The man replies that such behavior is scandalous. Lord Summerhays adds, “Precisely: that’s all anybody has to say to it, except the British public, which pretends not to believe it.”

Then everything was turned on its head. The man was taken under the care of the rich (middle class) matriarch and we hear no more about socialism. Instead, the play becomes concerned with the mating of the two unwed women: Hypatia, the rich (middle class) daughter and the independent, Lina. I wasn’t sure if Lina was upper, middle, or lower class. She was an acrobat, an entertainer. So she worked for a living, but I think the idea was that she was outside the box. This is similar to Paul Fussell’s idea of an x-class.

I thoroughly enjoyed the play. The direction and acting were moving.

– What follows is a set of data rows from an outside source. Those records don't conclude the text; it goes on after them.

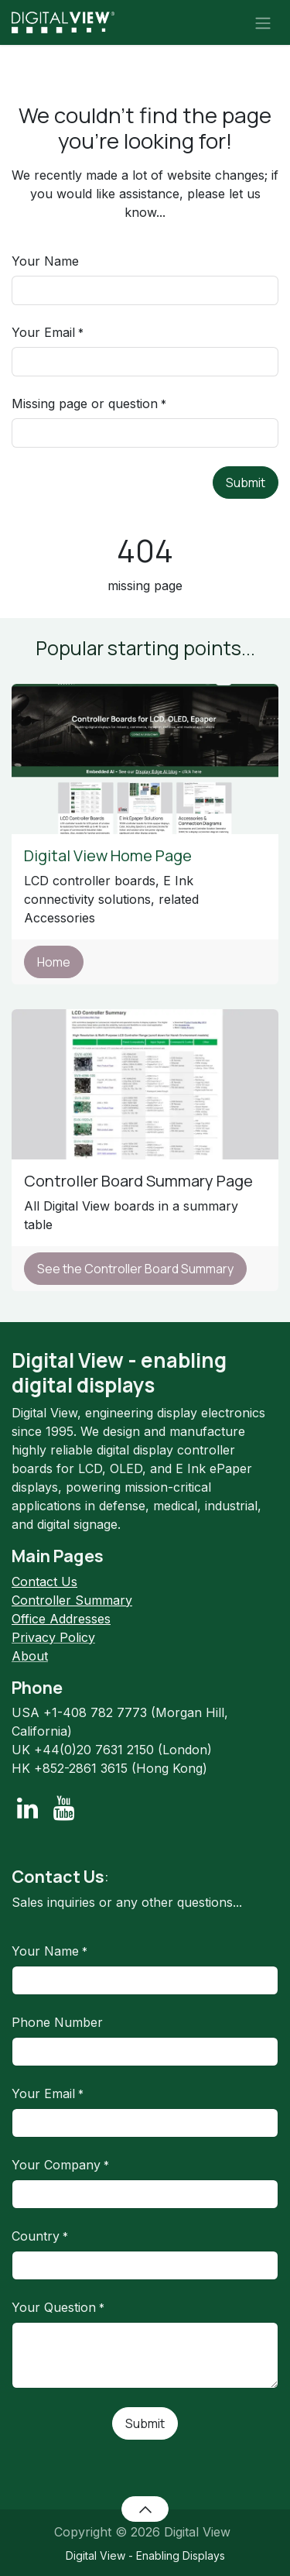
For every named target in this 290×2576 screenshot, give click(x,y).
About (30, 1656)
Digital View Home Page (109, 855)
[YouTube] (63, 1808)
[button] (145, 2508)
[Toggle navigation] (262, 22)
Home (53, 961)
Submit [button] (245, 482)
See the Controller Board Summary (135, 1268)
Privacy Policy (53, 1637)
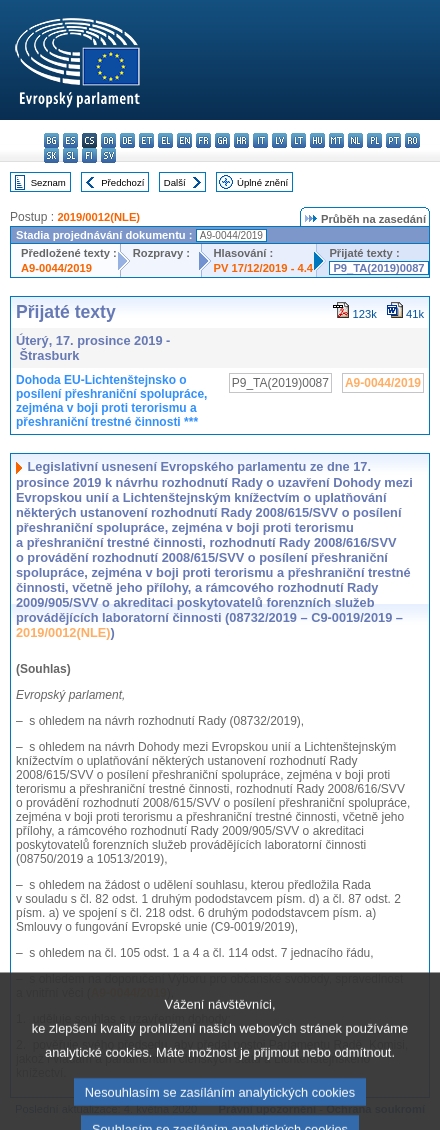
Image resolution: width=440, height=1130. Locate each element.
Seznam (48, 182)
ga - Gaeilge (222, 140)
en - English (184, 140)
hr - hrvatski (241, 140)
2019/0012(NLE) (98, 217)
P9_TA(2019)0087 (378, 268)
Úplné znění (262, 182)
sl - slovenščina (70, 155)
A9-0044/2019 (56, 268)
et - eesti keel (146, 140)
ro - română (412, 140)
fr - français (203, 140)
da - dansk (108, 140)
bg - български (51, 140)
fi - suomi (89, 155)
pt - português (393, 140)
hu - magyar (317, 140)
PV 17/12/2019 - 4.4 (264, 268)
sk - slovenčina (51, 155)
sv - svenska (108, 155)
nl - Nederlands (355, 140)
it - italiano (260, 140)
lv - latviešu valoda (279, 140)
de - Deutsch (127, 140)
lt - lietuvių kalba (298, 140)
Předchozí (122, 182)
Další (175, 182)
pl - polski (374, 140)
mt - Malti (336, 140)
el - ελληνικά (165, 140)
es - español (70, 140)
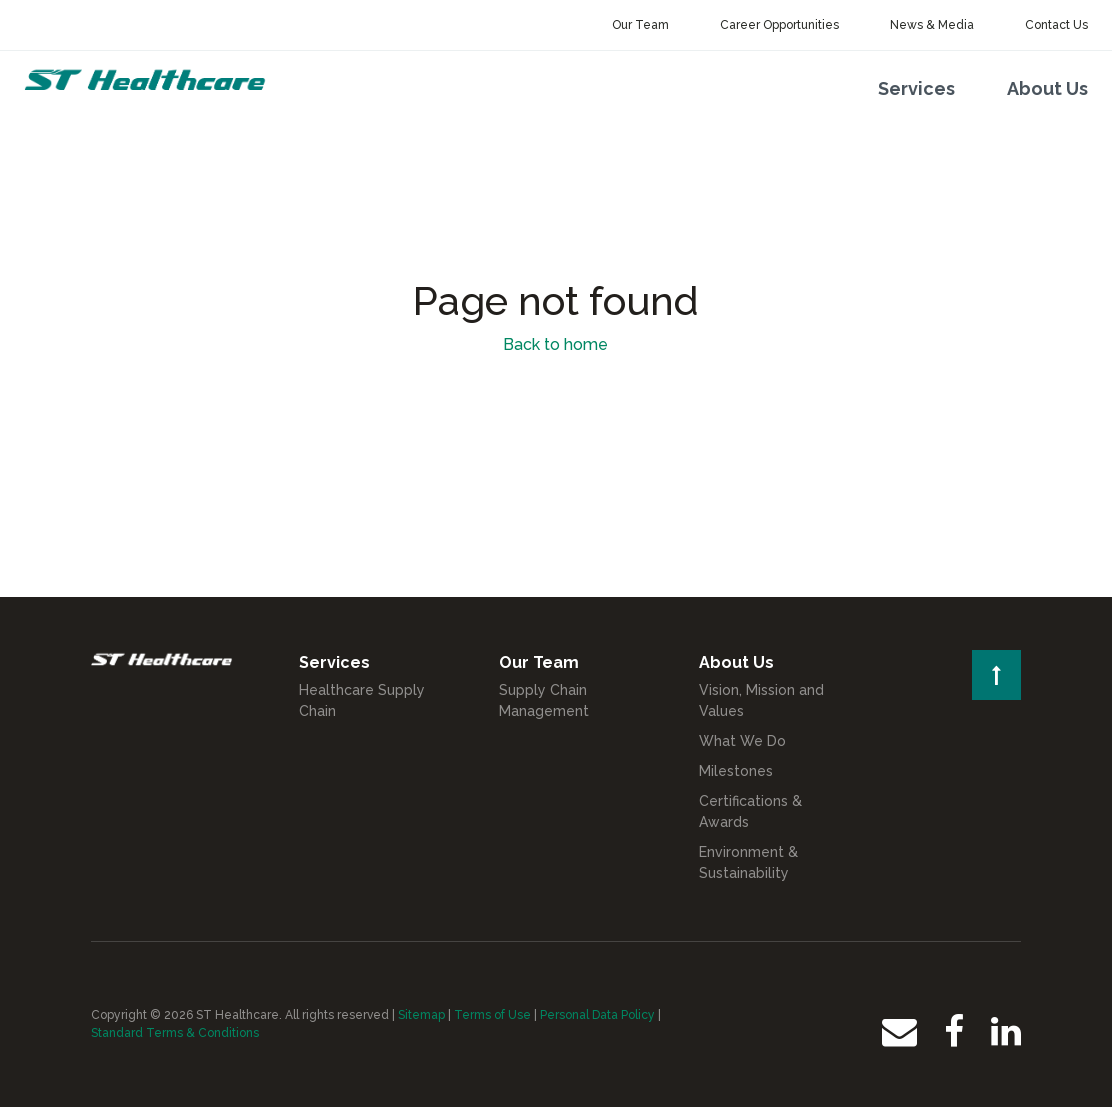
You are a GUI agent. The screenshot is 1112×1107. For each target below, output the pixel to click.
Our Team (640, 25)
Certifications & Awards (750, 811)
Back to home (555, 344)
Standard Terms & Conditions (175, 1033)
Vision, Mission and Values (761, 700)
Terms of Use (492, 1015)
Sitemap (421, 1015)
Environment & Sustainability (748, 862)
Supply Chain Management (544, 700)
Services (916, 88)
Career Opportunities (779, 25)
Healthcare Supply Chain (362, 700)
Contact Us (1056, 25)
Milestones (736, 771)
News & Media (932, 25)
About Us (1047, 88)
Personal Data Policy (597, 1015)
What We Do (742, 741)
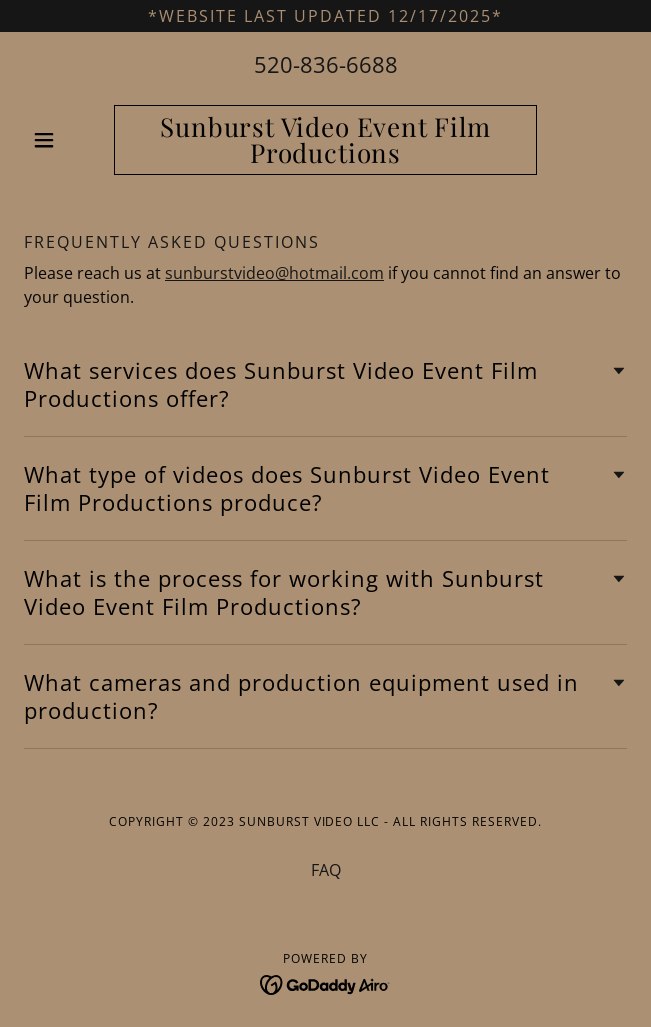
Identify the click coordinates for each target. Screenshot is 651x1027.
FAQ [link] (326, 870)
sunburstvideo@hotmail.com (274, 273)
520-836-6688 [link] (326, 64)
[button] (69, 140)
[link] (325, 140)
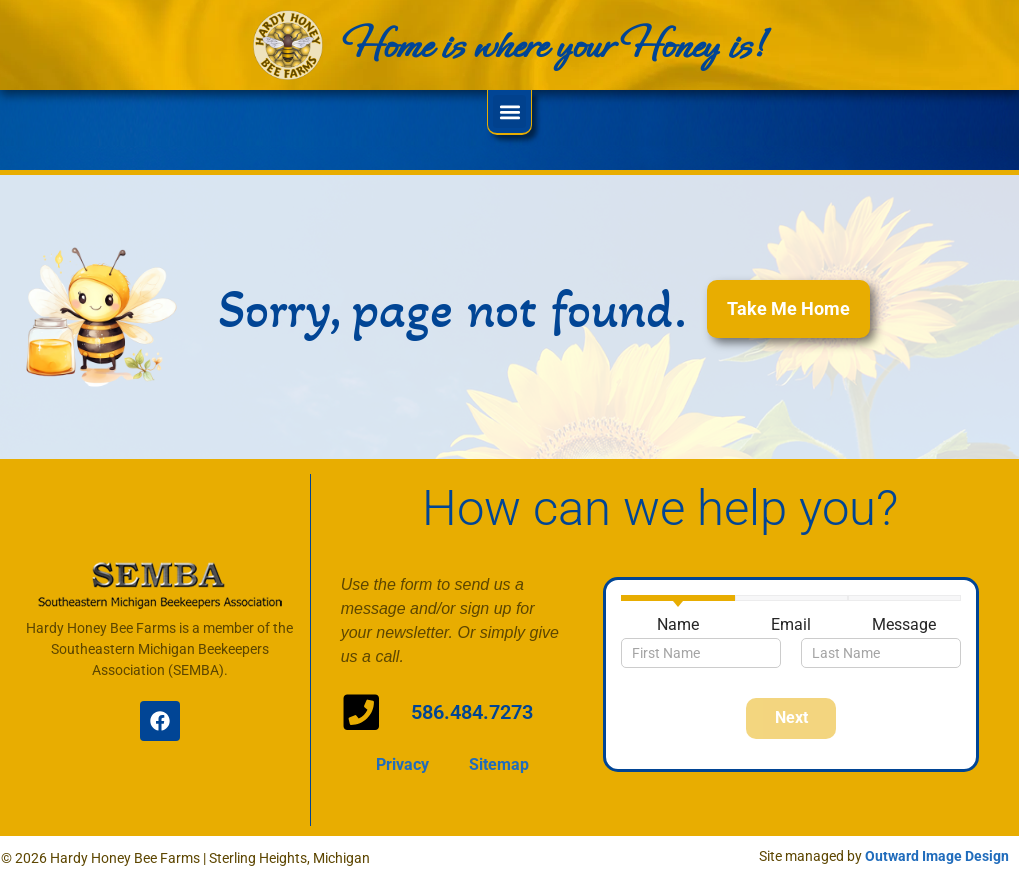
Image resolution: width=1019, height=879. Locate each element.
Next (791, 717)
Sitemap (499, 755)
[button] (509, 111)
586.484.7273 (468, 712)
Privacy (402, 755)
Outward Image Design (937, 856)
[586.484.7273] (356, 707)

The play itself brought up so much and showed how little has changed in a hundred years.

But I was left wondering at the audience’s reaction to the ideas presented. Lina’s monologue about the role of women in society and her refusal to marry received cheers from the audience. But the socialist ideas expressed by the poor man were not cheered. Instead it seemed that the man was the butt of some joke. Was that Shaw’s intention? Or was this the “misalliance”?

The play really got me thinking. The socialist in the play was confused about what he wanted. Which is why he allowed himself to be whisked away by the matriarch for tea and cake. But I don’t want tea and cake with rich people, even though I don’t know exactly what I want.

What is my intention? When I step onto the stage with the rich (middle class) and the rich (upper class), do I want to have a gun with me? Am I seeking justice? Revenge? Wealth?

With these questions in mind, I started reading a new novel: No-No Boy by John Okada. The main character, Ichiro, refused to join the Army during WWII because the government had put his parents into internments camps. When the judge asked him to enlist, Ichiro told the judge he would join up if the judge would make sure that his father and his mother were in the same camp. The judge said he could not do that. Ichiro said he could not join the Army and went to prison for two years.

I don’t know if this book will have the answers, but at least the author is asking the questions.